(496c) Rapid on-Site Manufacturing Approach with 3DP Capsules: Delayed Burst Release for Regional Absorption | AIChE

(496c) Rapid on-Site Manufacturing Approach with 3DP Capsules: Delayed Burst Release for Regional Absorption


Smith, D. - Presenter, Merck & Co., Inc.
Kapoor, Y., Merck & Co., Inc.
Klinzing, G., Merck & Co.
Hermans, A., Merck & Co.
Nofsinger, R., Merck & Co.
Manser, K., Merck & Co.
Nissley, R., Merck & Co.
Schlegel, J., Merck & Co.
Procopio, A., Merck & Co.
A critical gap existing in our first-to-human strategy is the ability to evaluate complex dosage forms under the on-site formulation (OSF) strategy. We propose to use 3D printing (3DP) to fill this gap by enabling OSF with custom dosage forms using this flexible, high quality, highly reproducible, rapid, and material sparing approach. The 3DP platform has the potential to enable project teams to gain a better understanding of the complex in vitro-in vivo relationships across different drug release mechanisms through accelerated pharmacokinetic screening clinical trials during or immediately following Phase I, and potentially diminish a portion of the decade-long timing from molecule patent to commercialization. Specifically, human regional absorption and permeation is difficult to determine in early clinical phases. The models we use today for calculating regional permeation in the GI tract are largely based on datasets collected in the last few decades using one of two approaches: 1) a double lumen or triple lumen catheter system, or 2) either a single or double tube-balloon system, where the tube would be fed through the intestinal tract and the balloons would be inflated to isolate a portion of the intestines during the study. Both methods are invasive and not feasible as a routine study in humans. An oral delivery system has been developed by Medimetrics called IntelliCap, which is capable of investigating regional absorption; however, this technology is proprietary and therefore may not be cost effective to use for routine studies.

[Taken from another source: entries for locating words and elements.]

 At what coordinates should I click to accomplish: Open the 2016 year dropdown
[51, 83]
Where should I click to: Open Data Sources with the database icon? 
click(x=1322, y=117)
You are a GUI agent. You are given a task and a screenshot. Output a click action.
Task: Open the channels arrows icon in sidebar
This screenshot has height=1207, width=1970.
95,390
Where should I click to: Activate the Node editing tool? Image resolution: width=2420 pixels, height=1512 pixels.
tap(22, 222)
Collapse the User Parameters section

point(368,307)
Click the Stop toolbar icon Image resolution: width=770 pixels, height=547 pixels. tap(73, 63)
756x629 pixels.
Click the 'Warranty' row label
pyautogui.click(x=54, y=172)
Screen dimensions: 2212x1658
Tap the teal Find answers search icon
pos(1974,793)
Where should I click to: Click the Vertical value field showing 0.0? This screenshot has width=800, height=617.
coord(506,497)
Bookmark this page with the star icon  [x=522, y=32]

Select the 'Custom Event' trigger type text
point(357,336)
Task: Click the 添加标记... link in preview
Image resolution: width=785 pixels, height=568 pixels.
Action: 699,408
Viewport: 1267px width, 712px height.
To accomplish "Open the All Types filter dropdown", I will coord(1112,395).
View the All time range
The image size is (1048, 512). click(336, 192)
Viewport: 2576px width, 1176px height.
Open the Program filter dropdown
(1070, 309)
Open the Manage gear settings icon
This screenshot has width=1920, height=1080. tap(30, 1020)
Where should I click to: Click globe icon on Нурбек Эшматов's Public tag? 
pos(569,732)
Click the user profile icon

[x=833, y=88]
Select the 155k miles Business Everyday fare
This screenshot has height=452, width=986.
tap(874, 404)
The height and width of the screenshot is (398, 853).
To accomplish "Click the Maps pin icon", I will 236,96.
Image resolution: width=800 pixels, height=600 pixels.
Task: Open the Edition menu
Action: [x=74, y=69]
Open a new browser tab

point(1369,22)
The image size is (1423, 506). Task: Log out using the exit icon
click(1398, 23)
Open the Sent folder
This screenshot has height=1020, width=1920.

A Hyrel 3D System 30M printer along with various modular heads were purchased from Hyrel 3D, whose heads were modified or custom designed to be able to print new polymer filaments that are semi-brittle, soft, or flexible, or a combination thereof, or to be capable of injecting fluids with viscosities between 20-3000 cP for a single-click print-and-fill dosage form. In this presentation, the development of a set of capsule formulations for delayed burst release with controlled timing is shown to facilitate regional absorption studies on new active pharmaceutical ingredients. By manipulating the thickness of the capsule walls, the onset of release can be controlled. Due to the swelling behavior of PVA, it was discovered that the mechanical properties were critical for robust formulations due to delamination failure that would occur if the layer-layer weld during the printing process was not sufficiently strong. It was also found that fillings containing a large fraction of swellable materials, such as water, affected the physical stability of the formulations. As a first step to enable robust formulations, finite element analysis was used to understand the effect of water-containing drug fillings on the dissolvable capsule shell, and the shell geometry was optimized to reduce swelling stresses that may cause delamination in- vitro or vivo. Second, software techniques were developed, called zoning, to print capsules with no functional defects. Additionally, due to the nature of the 3DP process, in vitro analysis revealed a unique anisotropic dissolution behavior. Custom USP2 hanging baskets were designed and manufactured via 3DP for orientation control during dissolution. Lastly, an in vivo (beagle dogs) study was run using two 3DP capsule formulations and an immediate release compacted tablet as a control, and found a good in vitro – in vivo relationship.